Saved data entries
•••
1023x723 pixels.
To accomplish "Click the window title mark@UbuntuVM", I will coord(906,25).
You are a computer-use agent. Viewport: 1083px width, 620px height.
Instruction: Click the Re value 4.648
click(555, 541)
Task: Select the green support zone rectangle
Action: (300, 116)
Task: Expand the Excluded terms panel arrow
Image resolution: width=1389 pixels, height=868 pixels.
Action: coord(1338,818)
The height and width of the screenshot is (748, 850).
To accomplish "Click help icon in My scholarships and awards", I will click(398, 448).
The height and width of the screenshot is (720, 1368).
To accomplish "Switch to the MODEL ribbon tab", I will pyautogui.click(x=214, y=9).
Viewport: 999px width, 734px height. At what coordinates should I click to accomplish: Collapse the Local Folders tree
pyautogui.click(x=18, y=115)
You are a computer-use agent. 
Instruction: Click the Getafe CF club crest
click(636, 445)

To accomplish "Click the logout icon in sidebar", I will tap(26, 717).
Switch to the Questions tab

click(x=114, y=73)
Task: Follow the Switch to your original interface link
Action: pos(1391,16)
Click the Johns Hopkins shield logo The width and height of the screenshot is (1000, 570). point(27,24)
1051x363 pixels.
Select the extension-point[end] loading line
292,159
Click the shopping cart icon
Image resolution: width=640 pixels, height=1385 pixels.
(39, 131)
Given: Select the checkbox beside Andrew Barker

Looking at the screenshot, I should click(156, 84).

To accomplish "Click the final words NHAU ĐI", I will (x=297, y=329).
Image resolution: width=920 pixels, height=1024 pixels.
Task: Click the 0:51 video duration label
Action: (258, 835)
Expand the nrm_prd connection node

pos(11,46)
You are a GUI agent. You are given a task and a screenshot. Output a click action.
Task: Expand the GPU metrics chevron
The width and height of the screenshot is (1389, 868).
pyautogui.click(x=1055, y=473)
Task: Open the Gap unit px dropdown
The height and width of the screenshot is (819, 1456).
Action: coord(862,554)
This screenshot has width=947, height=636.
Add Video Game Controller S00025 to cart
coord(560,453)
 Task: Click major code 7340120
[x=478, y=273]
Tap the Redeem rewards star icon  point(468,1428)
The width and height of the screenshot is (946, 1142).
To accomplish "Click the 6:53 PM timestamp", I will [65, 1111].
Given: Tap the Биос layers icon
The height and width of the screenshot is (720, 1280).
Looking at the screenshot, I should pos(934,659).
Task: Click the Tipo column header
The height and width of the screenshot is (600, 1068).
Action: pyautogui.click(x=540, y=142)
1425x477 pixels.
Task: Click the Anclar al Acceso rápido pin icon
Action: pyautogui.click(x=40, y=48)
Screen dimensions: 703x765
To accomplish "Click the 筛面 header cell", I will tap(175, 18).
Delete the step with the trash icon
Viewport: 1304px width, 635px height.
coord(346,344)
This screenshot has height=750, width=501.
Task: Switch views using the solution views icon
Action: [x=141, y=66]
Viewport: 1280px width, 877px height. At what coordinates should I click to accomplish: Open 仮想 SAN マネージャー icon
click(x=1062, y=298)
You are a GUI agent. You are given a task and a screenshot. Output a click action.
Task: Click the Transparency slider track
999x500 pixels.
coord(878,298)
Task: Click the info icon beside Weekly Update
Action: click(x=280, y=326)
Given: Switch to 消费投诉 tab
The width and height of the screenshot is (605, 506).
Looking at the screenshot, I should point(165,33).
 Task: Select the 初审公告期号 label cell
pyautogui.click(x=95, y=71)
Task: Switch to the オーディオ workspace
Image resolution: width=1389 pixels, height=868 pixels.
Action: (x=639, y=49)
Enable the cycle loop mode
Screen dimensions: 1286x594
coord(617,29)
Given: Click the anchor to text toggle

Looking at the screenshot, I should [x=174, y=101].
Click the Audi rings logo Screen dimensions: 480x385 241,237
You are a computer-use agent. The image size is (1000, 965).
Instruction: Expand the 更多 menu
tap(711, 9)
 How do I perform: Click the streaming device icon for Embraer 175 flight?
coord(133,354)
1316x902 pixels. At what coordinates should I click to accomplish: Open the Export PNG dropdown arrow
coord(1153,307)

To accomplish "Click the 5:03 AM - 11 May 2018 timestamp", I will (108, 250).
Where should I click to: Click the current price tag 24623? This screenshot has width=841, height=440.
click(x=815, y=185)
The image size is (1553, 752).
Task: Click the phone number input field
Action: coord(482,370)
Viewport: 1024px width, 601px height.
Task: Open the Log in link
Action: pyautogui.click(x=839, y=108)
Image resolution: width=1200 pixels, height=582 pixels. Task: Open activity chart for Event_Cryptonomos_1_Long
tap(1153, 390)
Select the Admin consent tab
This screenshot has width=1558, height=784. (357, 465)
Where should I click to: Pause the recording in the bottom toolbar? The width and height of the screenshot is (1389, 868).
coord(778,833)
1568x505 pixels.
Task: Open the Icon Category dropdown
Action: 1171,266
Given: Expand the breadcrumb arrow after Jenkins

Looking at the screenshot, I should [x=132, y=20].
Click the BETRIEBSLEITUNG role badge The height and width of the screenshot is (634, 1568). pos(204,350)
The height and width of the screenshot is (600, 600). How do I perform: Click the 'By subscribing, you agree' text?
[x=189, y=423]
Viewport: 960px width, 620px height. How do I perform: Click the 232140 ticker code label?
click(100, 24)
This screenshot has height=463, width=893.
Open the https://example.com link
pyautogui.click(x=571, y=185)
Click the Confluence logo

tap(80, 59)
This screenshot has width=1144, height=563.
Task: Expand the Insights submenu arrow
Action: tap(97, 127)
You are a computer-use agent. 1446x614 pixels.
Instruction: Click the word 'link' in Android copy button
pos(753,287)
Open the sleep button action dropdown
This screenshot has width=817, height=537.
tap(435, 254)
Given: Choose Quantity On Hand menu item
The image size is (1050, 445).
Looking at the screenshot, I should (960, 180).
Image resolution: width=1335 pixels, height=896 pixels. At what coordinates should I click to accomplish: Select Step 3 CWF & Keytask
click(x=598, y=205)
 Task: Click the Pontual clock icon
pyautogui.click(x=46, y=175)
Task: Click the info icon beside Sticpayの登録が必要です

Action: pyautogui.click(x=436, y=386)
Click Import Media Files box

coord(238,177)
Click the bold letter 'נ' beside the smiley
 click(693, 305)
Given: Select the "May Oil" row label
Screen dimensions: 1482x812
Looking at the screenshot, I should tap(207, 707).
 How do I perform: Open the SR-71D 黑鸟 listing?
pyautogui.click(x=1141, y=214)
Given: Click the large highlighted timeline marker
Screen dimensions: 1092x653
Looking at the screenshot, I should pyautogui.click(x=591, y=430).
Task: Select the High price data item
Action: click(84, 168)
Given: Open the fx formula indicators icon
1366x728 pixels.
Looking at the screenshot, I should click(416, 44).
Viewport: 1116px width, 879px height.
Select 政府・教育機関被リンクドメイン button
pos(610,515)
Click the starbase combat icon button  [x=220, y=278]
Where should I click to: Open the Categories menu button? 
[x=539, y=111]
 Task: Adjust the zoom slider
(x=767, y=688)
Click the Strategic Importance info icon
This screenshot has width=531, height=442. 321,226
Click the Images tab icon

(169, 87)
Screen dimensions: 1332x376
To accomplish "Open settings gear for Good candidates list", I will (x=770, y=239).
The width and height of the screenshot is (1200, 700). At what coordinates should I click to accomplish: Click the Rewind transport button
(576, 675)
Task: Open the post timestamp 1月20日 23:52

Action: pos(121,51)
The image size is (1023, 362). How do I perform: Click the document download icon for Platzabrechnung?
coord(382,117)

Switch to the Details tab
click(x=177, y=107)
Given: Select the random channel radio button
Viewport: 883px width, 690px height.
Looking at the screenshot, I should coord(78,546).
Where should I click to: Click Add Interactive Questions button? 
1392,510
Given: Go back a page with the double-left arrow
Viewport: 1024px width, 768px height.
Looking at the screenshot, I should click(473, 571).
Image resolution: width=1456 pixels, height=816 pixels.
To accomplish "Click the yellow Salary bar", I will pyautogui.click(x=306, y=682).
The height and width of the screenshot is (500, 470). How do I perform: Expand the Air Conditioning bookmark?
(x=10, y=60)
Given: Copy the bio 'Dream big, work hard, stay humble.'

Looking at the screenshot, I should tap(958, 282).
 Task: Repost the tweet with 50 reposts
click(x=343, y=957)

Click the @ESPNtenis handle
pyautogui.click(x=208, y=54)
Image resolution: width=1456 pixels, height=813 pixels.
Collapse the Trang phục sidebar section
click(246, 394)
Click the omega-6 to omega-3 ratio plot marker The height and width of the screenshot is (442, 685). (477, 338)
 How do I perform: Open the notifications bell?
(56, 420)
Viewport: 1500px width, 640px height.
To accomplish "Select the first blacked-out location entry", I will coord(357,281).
•••
• _Problem statement_
Each line holding "header" in the records should be copied out.

• _Task result_
Task: Click the Tipo column header
To accomplish "Click the 筛面 header cell", I will tap(175, 18).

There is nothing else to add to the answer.